The Marine Corps is halfway through a decade-long project to re-imagine itself for the next generation of warfare, refocusing itself as a seagoing service with Force Design 2030
But the Marines aren’t leaving land warfare behind, and will release an updated approach to ground combat in the coming weeks, Col. Erick Clark, director of future operations and plans, said Tuesday during the Modern Day Marine conference in Washington, D.C.
Ground Combat Element 2040 follows the service’s latest aviation plan, released in February.

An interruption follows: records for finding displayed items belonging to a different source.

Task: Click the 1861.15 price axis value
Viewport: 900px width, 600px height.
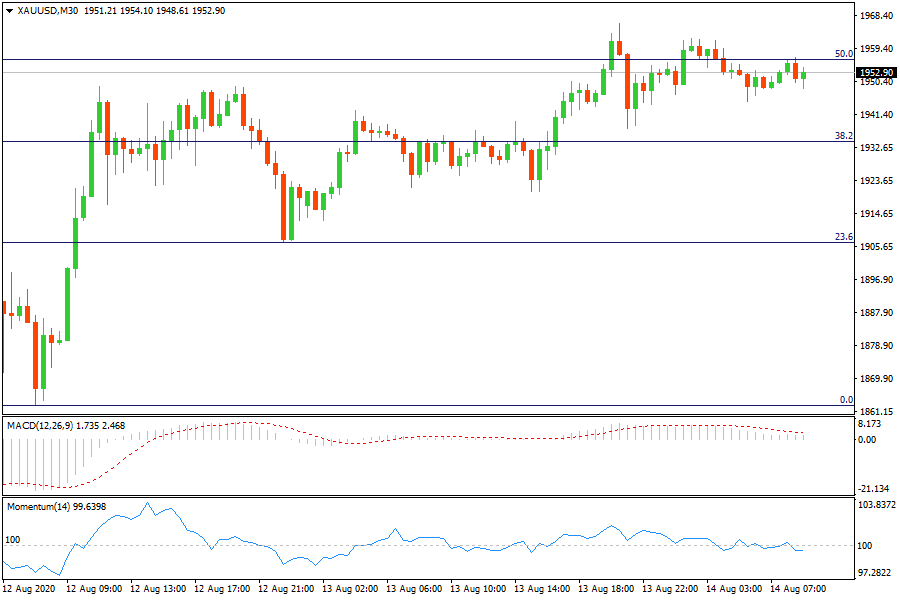Action: [x=876, y=412]
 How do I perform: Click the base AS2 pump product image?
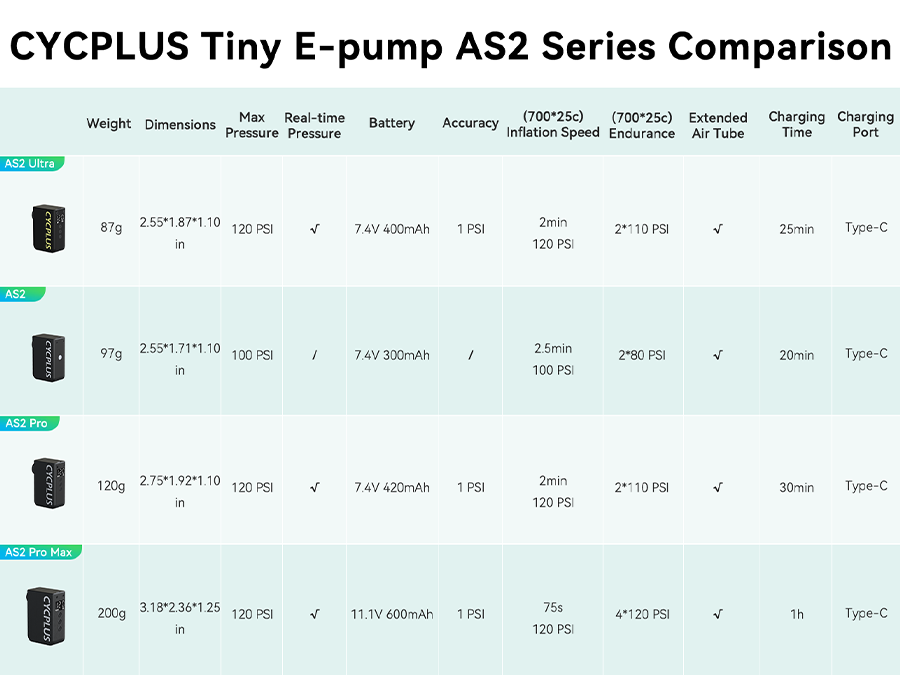click(47, 356)
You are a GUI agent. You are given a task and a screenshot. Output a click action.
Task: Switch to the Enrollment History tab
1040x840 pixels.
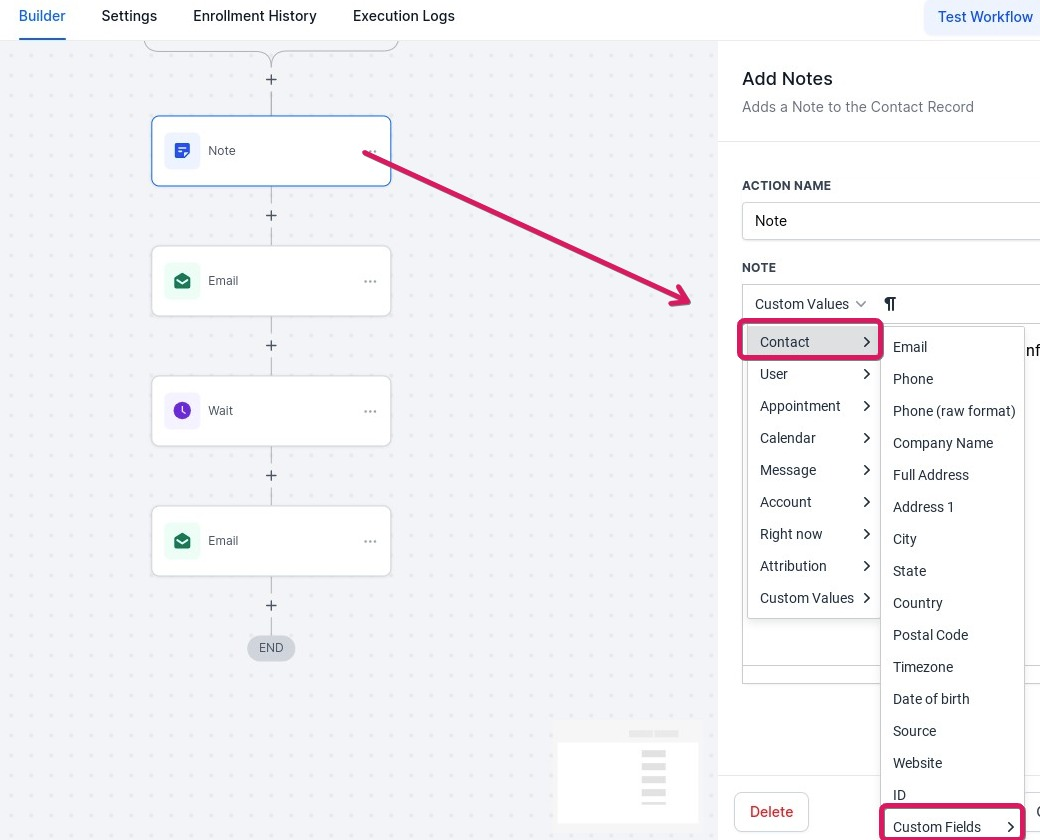[255, 16]
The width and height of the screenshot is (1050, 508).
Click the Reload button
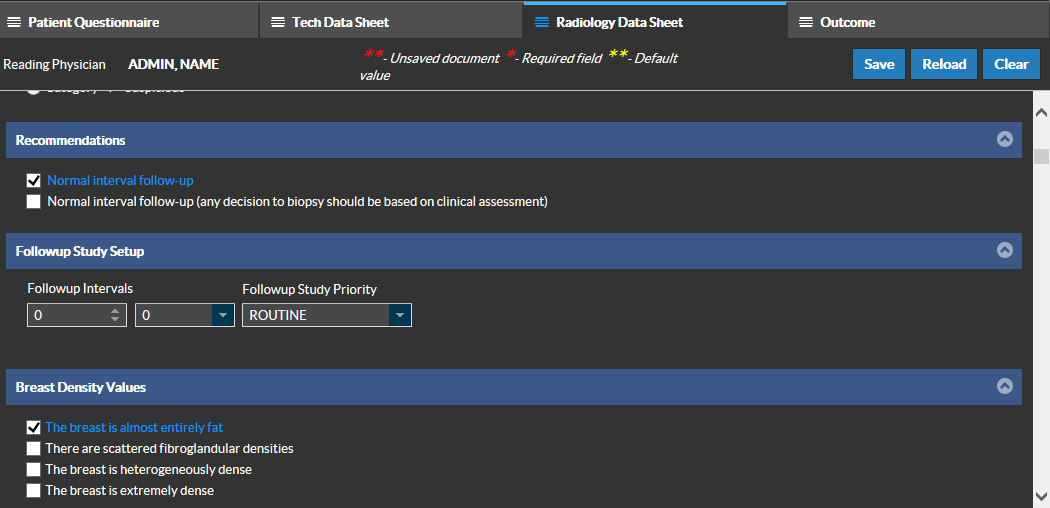click(x=943, y=64)
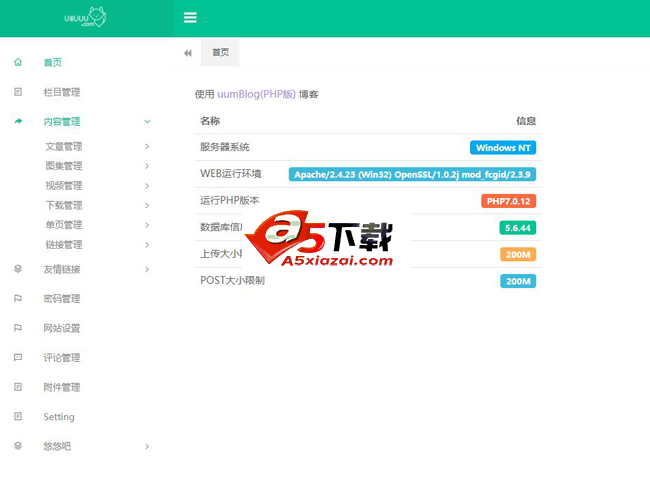Expand the 悠悠吧 menu arrow

[147, 446]
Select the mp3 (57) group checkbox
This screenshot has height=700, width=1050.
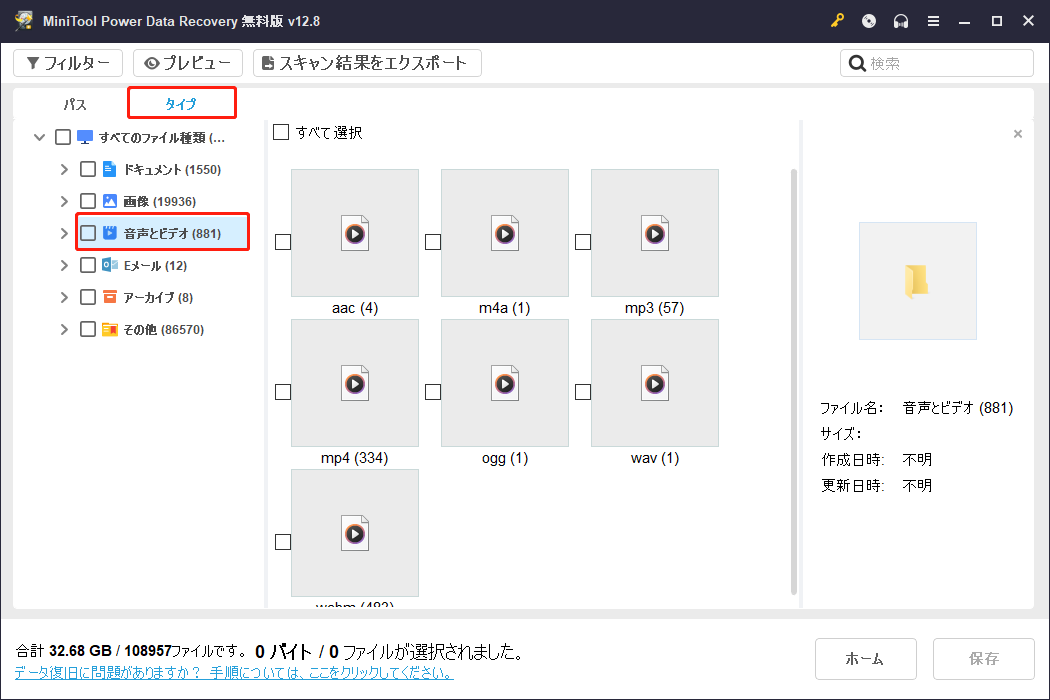582,241
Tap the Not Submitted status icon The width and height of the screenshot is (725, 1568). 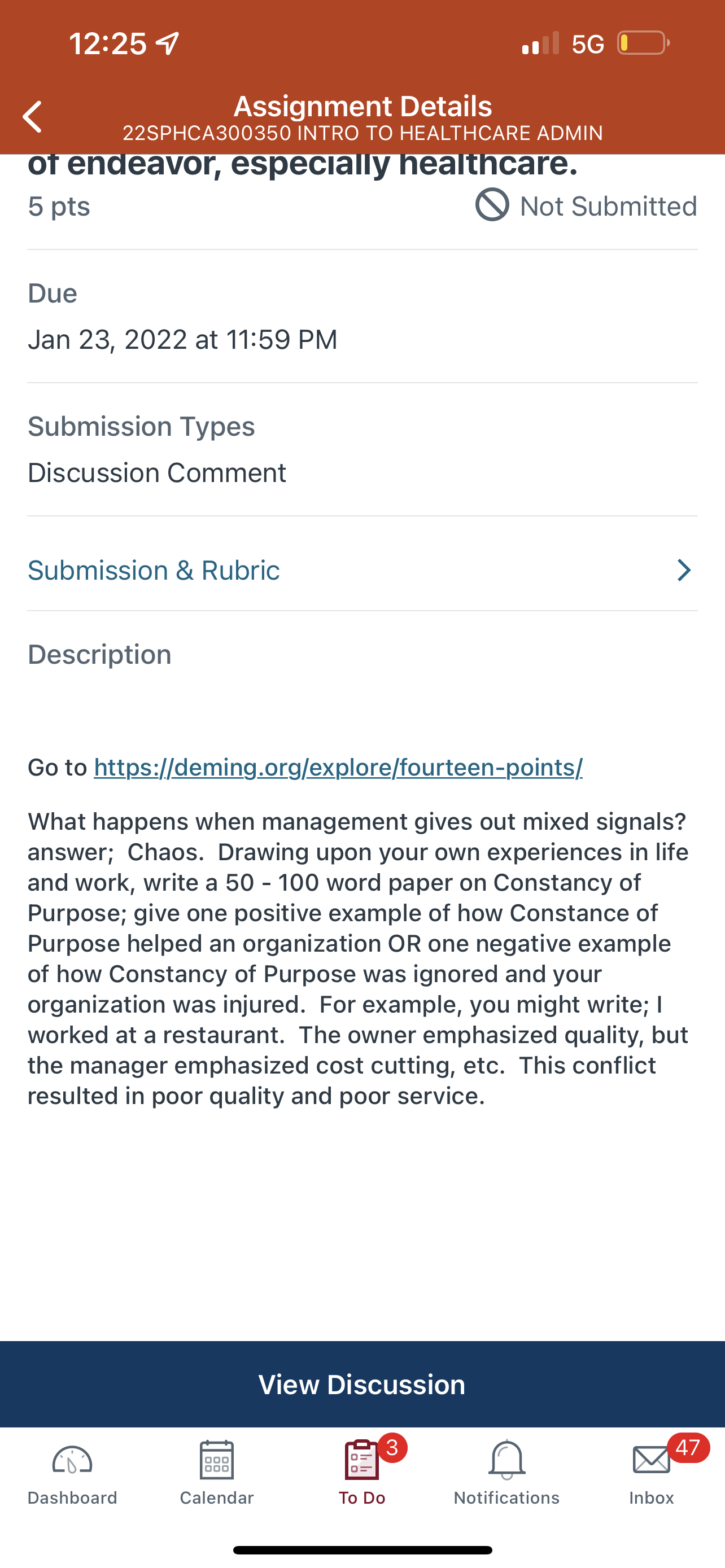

The framework will “make sure that we are staying focused on the ground combat element, to make sure that beyond some of the capabilities that were rolled out in Force Design, specifically focused on our Marine littoral regiments and other capabilities that would enhance the [Marine Air-Ground Task Force], we wanted to make sure that we were not losing track of our core capabilities to conduct offensive, defensive, and expeditionary operations within the ground combat element,” said Maj. Gen. Kyle Ellison, who commands 3rd Marine Division, said during a panel previewing the new plan.
Experts and recent national defense strategies have identified China as the U.S.’s most likely future opponent, though the Trump administration’s most recent doctrine seeks to cocoon the U.S. in the Western Hemisphere.
“When you envision the type of fight we’re preparing for, where we face a peer or near-peer adversary in a high-end fight, where all domains are contested—and then in some, the adversary will have an advantage—that’s not a battlefield we have fought on, at least since I’ve been in the Marine Corps,” said Maj. Gen. Farrell Sullivan, who commands 2nd Marine Division.
While Force Design 2030 has been all about evolving the Corps past the Global War on Terror, the war in Ukraine has provided concrete lessons for what combat may look like in the next U.S. ground war.
“I don’t want to have a bias toward that conflict and say that the future will look exactly like that, because it won’t, but we would be criminal not to be paying attention to that,” Sullivan said.
Like the other services, the Marine Corps is seeking to quickly build up its counter-unmanned systems capabilities, anticipating that any conflict is going to include a heavy dose of drone warfare.
“Ground-based air defense at echelon is something that we are very much focused on, based off of the UAS threat right now that you’re seeing on the modern day battlefield,” said Maj. Gen. Jason Morris, who directs the operations division at Marine Corps headquarters. “And while Force Design did field a number of systems…there is still a shortfall for maneuver coverage at the [ground combat and logistics] level, and so we are taking action to field dismounted, organic counter-UAS kits to our lower level formations, infantry battalions, [combat logistics battalions], to bases and stations to make sure that we can handle the Group 1, Group 2 UAS threats.”
The service is taking feedback from that effort to refine what those units need in counter-UAS systems, in an effort to speed up the acquisition of something closer to the best solution.
“This is a work in progress,” Morris said. “We’re building a plane as we’re flying it, but we can’t wait on the standard acquisitions program timeline for things to be fielded in five to seven years, because things are changing on the battlefield so much and so quickly that we’ve got to be able to adapt, to adapt faster than that, in the weeks and months timeframe.”